Lane: At the time of writing Kavalier and Clay, did you realize that you would become the hero of comic book fans worldwide? How does it feel to have put this marvelous and unsung medium on the historical map?

Chabon: I was skeptical that anybody would be interested in hearing about these guys and this world at all. Comic book fans, for all that we love the medium, go cringing into every situation where you talk about comic books. You try to be proud, but it's hard, because the prejudice against them is still so strong. I love the superhero comic books. I think what Jack Kirby did qualifies as genuine art.

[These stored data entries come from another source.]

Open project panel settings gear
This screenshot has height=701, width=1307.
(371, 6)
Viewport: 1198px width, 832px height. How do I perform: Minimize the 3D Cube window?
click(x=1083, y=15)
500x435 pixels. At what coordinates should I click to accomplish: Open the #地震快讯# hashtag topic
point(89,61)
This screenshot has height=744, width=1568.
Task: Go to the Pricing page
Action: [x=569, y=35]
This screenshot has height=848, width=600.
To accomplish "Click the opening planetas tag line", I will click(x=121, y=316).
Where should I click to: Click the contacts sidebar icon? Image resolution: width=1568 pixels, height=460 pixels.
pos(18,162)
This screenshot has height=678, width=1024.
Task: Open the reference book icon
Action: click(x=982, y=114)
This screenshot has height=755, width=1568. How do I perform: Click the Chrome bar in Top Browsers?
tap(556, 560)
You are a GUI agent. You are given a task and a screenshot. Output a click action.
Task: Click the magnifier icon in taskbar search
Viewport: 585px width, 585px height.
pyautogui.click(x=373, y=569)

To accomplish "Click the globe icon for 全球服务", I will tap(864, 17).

Lane: Did you see "Chasing Amy"?

Chabon: Yes, I love that film. I never thought that I would be viewed as championing an art form, because I had that ambivalence myself. In the course of writing the novel, I came to this inescapable conclusion that some of these guys in the 1940s, and many artists since then, who were genuinely deserving of the name "artist," put as much of their soul and ability into their comic book work as I put into writing novels. I hope that conviction permeates the novel enough to possibly begin to persuade other people, including some who have always been prejudiced against comic books, to take another look and reconsider the art form. We're really behind the curve here in America on comic books. In Europe, comic books are given the status of art without any hesitation whatsoever. It's silly and arbitrary to deny them that status.

Lane: You've written two collections of short stories, A Model World and Other Stories and Werewolves in Their Youth. I read somewhere that you got nervous when you wrote short stories. Why is that?

Chabon: Failure. It's so easy to blow a short story. It's much harder to blow a novel. Novels I find are a much more forgiving form. You can write a great novel, and it can still have slow parts; look at Anna Karenina. Or, let's talk about the little essay on Napoleon that closes War and Peace. Again, it's not what you want to be reading at that point, but a novel can encompass that stuff. Short stories can't. You start a short story with this sense that you have this pure, simple idea that you're going to sketch out quickly and neatly, and from the first sentence you begin to go awry. You lose that purity. By the time you're five or six pages into it, you often feel like you're writing something totally different from what you thought you started out with. The consciousness of going wrong is always with me when I write short stories.

I've grown dissatisfied with my own short stories, to some degree, and with the short stories that I read in magazines. I just feel like I don't know why I'm writing short stories. It's not the form; it's me. I need to find my way back to something. I am germinating a new approach to the short story for myself, but so far not much has come of it, except for one very strange story about a clown-murdering cult that was in The New Yorker.

To me, the roots of the short story come out of that kind of fiction. They go back to Edgar Allen Poe, to Balzac, to Kipling. These are writers that wrote what we would now tend to call more genre fiction - horror, detective, mystery, adventure. At the time they were writing, that is what a short story was. There was no genre; that was the genre. I guess I'm trying to work my way back towards that a little bit, and then hopefully toward a more contemporary, modern approach.